Hoje meu passado não me deixa seguir.
As horas no relógio seguem sem rumo.
As vezes parece que perdido em seu rastro eu sumo.
E as vezes parece que já não sei mais sorrir.
É difícil quando a verdade poem alguém que faça você sentir
Que chegou hora de se abrir.
E sempre que você pensa nela não a deixa em paz; não para de insistir.
E toda vez que você tem sinal dela você consegue se confundir.
Deixa tuas ilusões ; confinarem seus sentimentos numa relação que nem devia existir.
Seu mundo se abre e você desprotegido encara a realidade.
Confunde o sentido e ações da palavra amizade,
Com o que alguns chamariam de solidariedade.
E outros que tomas por amigo ; mas só sentem pena...
Uma palavra tão pequena.
Que na sua frágil e ignorante certeza.
Atribui a ações de pessoas dignas de pertencerem a realeza.
Que enfeita seus feitos e ações de uma falsa nobreza.

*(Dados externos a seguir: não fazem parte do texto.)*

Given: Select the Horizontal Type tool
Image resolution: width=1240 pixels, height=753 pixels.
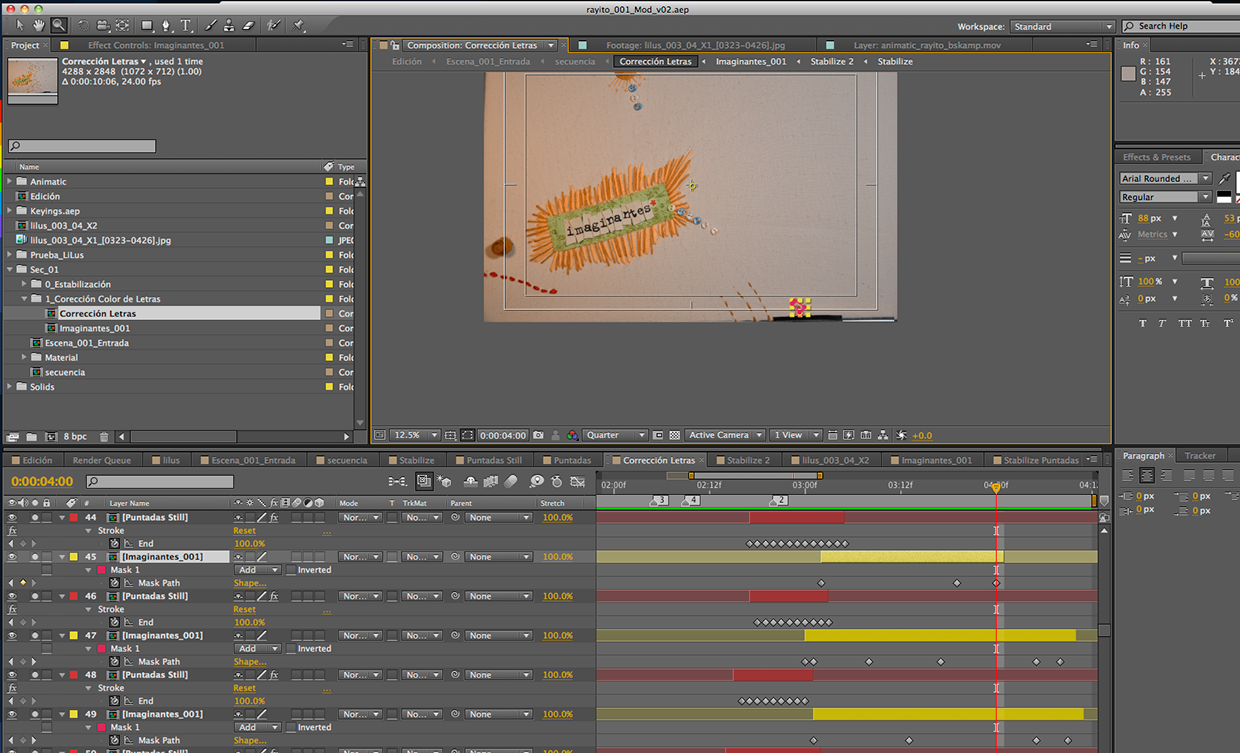Looking at the screenshot, I should coord(186,25).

Pessoas essas que já mais sentariam contigo a uma mesma mesa.
Pois pra elas és numa pena caída e esquecida ao pé de uma asa.
Assim você consome sua vida em frustrações.
A converte nas suas enganações.
E renega suas lembranças
A nada mais que seus momentos divido em varias infâncias.
Como se fosse um livro feito por varias crianças.
Pois é nessa ingenuidade que fitei a beira do abismo.
Nas mãos dos meus carrascos e na confiança em seu cinismo.
Me joguei como se me trancasse numa gaveta bem ao fundo.
E hoje aquilo que guardei a sete chaves num criado mudo.
volta com toda minha modéstia e coragem pra conquistar um lugar nesse mundo.